Primeiramente, vale ressaltar que no ano de 2012 foi criada a Política Nacional de Proteção dos Direitos da Pessoas com Transtorno do Espectro Autista, devido às disparidades existentes. Esse direito de inclusão garante a proteção e a atenção com atendimento especializado às pessoas com a síndrome. No entanto, os autistas muitas vezes não têm as mesmas oportunidades, visto que falta infraestrutura e profissionais capacitados em trabalhar com eles nas escolas e os mesmo são vítimas de preconceito na sociedade.
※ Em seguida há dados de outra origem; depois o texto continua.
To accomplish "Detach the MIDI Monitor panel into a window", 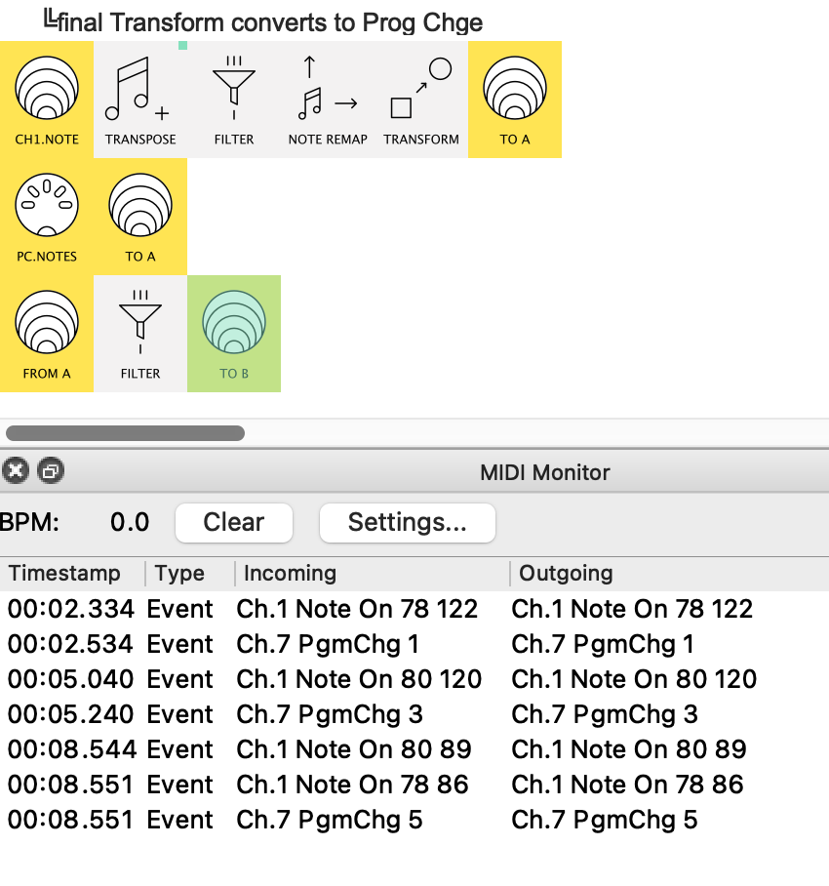I will pos(50,472).
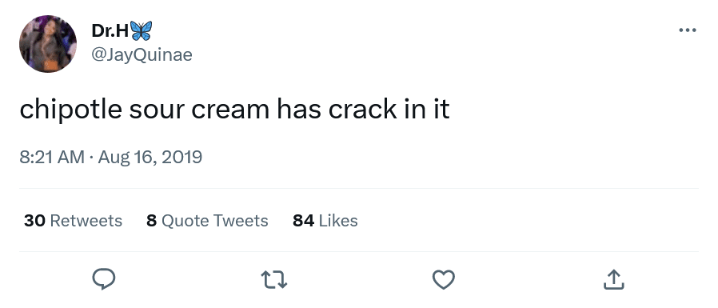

Além disso, é difícil inserir no mercado de trabalho portadores de deficiência intelectual, pois não existe a tecnologia assistiva.

Nessa mesma perspectiva, caberia lembrar ainda as palavras de Guimarães Rosa, celebre autor da terceira fase modernista. Esse escritor, por seu turno, dizia que: “uma coisa é pôr ideias arranjadas, outra é lidar com país de pessoas, carne e sangue, de mil-e-tantas misérias.” Essa fala sintetiza que a sociedade brasileira sofre com a dificuldade de retirar do papel as leis estabelecidas. Nesse sentido, a lei feita em 2012 necessita de maior atenção e aplicabilidade para que os portadores de necessidades especiais, como os autistas, tenham seus direitos atendidos.

Enfim , para enfrentar os desafios de assegurar os direitos fundamentais, principalmente os referentes à igualdade, é necessária uma política que se oriente pelo princípio da responsabilidade compartilhada dos atores sociais, como o Estado e a sociedade. Inicialmente, compete ao Governo, na figura do Poder Executivo, promover políticas públicas de inclusão de pessoas com a síndrome do autismo, por meio da melhoria das infraestruturas, investindo em tecnologia assistiva e formação de profissionais capacitados na assistência desses deficientes intelectuais, com o intuito de ampliar a inserção de autistas na comunidade. Por fim, é função da sociedade civil organizada, por sua vez, sensibilizar a população, com o intermédio de campanhas e manifestações nas redes sociais e fontes de informação, como televisão e rádio, sobre a importância de manter a igualdade de todos os indivíduos, a fim de firmar um sociedade mais justa e igualitária.